Kennedy's statement marks a new stage in losing it: transition to derangement. As such, it merits careful parsing:
(1) Imminent threat? How many times does one have to repeat this: When Bush laid out the case for the war in his 2003 State of the Union address, he deliberately denied imminent threat. "Some have said we must not act until the threat is imminent," he explained, but this president disagreed. The entire assumption underlying the Bush Doctrine of preemption is that Sept. 11 taught us that we live in a world where the enemy is too stealthy, his capacity for destruction too great and the margin for error too small to permit the traditional luxury of waiting for imminence. Indeed, in the U.N. speech one year ago that launched us on the road to war, Bush spoke not of a "clear and present danger," the traditional formulation of imminence, but of a "grave and gathering danger," an obvious allusion to Churchill's two-decade-long "gathering storm."
(2) Texas? A lovely and telling geographic tic, betraying the Massachusetts liberal's regional prejudice. For a president to unleash an unnecessary, cynical war he needs to be as far removed as possible from sanity (Hyannisport?). You head south and west -- to redneck country -- to plan your killings.
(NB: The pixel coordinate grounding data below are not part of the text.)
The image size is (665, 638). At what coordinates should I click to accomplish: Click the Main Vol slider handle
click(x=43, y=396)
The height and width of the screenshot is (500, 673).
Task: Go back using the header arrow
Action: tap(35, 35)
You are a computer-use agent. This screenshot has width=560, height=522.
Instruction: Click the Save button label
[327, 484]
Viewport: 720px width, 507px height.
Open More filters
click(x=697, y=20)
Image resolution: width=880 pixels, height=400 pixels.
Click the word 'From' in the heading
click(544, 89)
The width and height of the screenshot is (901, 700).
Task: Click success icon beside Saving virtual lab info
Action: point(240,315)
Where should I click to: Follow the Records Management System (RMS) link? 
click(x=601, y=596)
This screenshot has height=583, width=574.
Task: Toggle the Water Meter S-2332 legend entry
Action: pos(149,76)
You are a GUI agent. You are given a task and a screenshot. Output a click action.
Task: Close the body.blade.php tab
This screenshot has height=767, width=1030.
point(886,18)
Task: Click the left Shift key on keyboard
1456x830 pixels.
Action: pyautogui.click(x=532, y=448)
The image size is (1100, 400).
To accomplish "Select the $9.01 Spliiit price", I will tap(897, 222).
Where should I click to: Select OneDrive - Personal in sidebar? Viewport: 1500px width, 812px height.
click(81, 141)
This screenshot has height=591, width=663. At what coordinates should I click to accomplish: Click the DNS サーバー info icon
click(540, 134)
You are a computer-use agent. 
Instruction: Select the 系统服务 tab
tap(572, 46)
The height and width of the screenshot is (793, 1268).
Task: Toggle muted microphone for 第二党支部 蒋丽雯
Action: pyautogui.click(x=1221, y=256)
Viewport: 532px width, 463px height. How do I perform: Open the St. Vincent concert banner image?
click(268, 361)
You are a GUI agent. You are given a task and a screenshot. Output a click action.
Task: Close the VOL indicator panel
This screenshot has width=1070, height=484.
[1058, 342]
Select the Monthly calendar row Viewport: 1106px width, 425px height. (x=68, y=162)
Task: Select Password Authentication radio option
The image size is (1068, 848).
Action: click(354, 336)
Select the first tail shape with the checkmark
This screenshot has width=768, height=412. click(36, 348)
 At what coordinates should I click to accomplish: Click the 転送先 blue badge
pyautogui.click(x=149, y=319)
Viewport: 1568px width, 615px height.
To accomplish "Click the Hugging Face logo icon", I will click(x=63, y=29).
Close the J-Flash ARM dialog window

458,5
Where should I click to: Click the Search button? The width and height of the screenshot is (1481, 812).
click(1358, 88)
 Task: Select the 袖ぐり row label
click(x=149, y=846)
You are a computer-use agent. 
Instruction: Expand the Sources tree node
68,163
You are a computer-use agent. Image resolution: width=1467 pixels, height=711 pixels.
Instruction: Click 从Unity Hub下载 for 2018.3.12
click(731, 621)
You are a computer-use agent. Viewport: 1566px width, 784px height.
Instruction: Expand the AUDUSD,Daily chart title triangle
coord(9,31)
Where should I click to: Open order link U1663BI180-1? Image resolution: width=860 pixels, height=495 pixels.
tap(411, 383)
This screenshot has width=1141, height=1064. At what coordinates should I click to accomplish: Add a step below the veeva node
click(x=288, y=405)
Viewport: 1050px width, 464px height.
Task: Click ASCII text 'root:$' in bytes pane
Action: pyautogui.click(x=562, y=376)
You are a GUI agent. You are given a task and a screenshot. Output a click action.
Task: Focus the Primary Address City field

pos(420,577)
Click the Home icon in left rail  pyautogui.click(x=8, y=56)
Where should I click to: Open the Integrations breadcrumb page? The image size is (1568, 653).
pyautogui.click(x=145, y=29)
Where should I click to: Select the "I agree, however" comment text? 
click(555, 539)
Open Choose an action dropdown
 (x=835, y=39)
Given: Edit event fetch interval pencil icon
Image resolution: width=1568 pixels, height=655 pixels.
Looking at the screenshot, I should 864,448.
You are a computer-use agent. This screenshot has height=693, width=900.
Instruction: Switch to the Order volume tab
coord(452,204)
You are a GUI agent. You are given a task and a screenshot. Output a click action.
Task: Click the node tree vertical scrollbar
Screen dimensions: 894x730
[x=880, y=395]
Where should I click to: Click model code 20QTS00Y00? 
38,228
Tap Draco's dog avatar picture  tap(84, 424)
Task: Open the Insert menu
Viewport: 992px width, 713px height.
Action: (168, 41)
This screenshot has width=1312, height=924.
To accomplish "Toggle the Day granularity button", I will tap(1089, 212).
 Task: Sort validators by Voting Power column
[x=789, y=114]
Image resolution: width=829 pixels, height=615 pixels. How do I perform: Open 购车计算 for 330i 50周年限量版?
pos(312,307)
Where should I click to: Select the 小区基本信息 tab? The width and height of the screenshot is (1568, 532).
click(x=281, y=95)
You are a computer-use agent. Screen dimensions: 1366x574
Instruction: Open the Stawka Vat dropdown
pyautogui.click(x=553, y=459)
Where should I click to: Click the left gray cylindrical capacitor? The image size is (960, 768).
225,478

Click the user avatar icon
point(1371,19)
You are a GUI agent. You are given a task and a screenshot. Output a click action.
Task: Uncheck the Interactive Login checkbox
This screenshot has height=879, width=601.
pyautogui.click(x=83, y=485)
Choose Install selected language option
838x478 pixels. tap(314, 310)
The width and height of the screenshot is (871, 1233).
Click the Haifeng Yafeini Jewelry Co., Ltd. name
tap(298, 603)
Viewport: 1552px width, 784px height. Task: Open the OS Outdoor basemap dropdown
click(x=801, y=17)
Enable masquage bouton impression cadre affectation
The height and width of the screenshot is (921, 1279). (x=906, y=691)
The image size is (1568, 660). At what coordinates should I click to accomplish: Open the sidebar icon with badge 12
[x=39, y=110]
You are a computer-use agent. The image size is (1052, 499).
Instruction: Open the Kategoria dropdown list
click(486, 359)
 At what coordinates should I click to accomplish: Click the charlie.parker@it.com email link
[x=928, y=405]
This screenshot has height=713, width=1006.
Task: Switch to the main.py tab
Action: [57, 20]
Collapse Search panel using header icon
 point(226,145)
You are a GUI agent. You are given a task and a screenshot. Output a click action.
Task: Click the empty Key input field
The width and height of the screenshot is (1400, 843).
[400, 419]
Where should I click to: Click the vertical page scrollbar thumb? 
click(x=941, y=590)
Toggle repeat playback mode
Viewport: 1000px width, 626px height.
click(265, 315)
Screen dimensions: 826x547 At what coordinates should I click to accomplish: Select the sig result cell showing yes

(3) Good politically? There are a host of criticisms one might level at Bush's decision to go to war -- that it was arrogant, miscalculated, disdainful of allies, lacking in foresight, perhaps even contrary to just-war principles. I happen not to agree with these criticisms. But they can be reasonably and honorably made. What cannot be reasonably and honorably charged, however, is that Bush went to war for political advantage.
On the contrary, this war was an enormous -- and blindingly obvious -- political risk. It was clear that if America failed either in the conduct of the war itself (a bloody Battle of Baghdad, for example) or in the aftermath (a failure of reconstruction), Bush would be deeply wounded politically.
And indeed he has been. The unsettled outcome and mounting casualties have so damaged his standing that his poll ratings are now at their lowest ever.
A year ago Bush was riding high. He decided nonetheless to put at risk the great political advantage he had gained as a successful post-9/11 leader -- an advantage made obvious by the Republican gains in last year's elections -- to go after Saddam Hussein.
Politically, the war promised nothing but downside. There was no great popular pressure to go to war. Indeed, millions took to the streets to demonstrate against it, both at home and abroad. Bush launched the war nonetheless, in spite of the political jeopardy to which it exposed him, for the simple reason that he believed, as did Tony Blair, that it had to be done.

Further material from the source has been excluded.